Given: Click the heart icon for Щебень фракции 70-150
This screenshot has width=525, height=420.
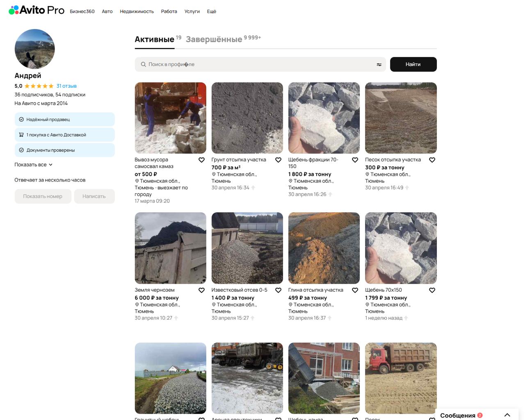Looking at the screenshot, I should pos(355,160).
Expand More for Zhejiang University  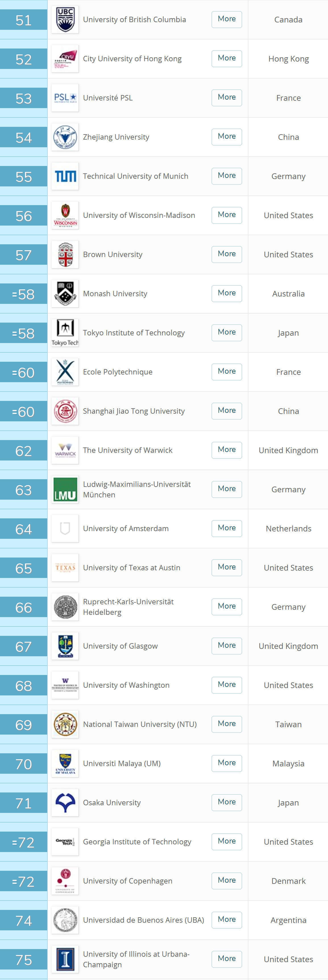(227, 137)
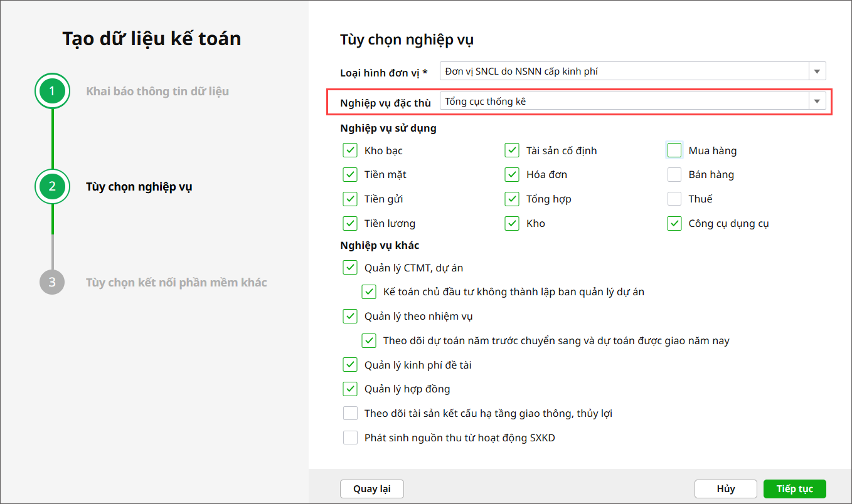Toggle the Công cụ dụng cụ checkbox

(674, 224)
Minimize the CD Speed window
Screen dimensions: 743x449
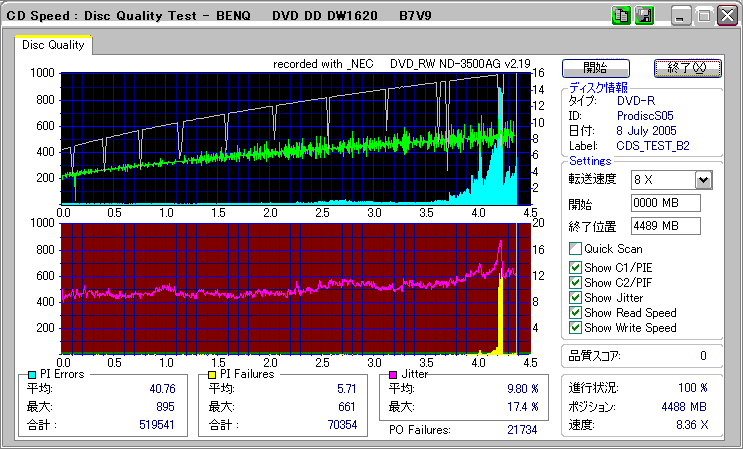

========

=== Description of the task ===
Copy nothing outside the span: please output the lines from the one with "Minimize the CD Speed window" through the end of the entries above, and skip the pictures.

=== Reply to the task ===
Minimize the CD Speed window
Screen dimensions: 743x449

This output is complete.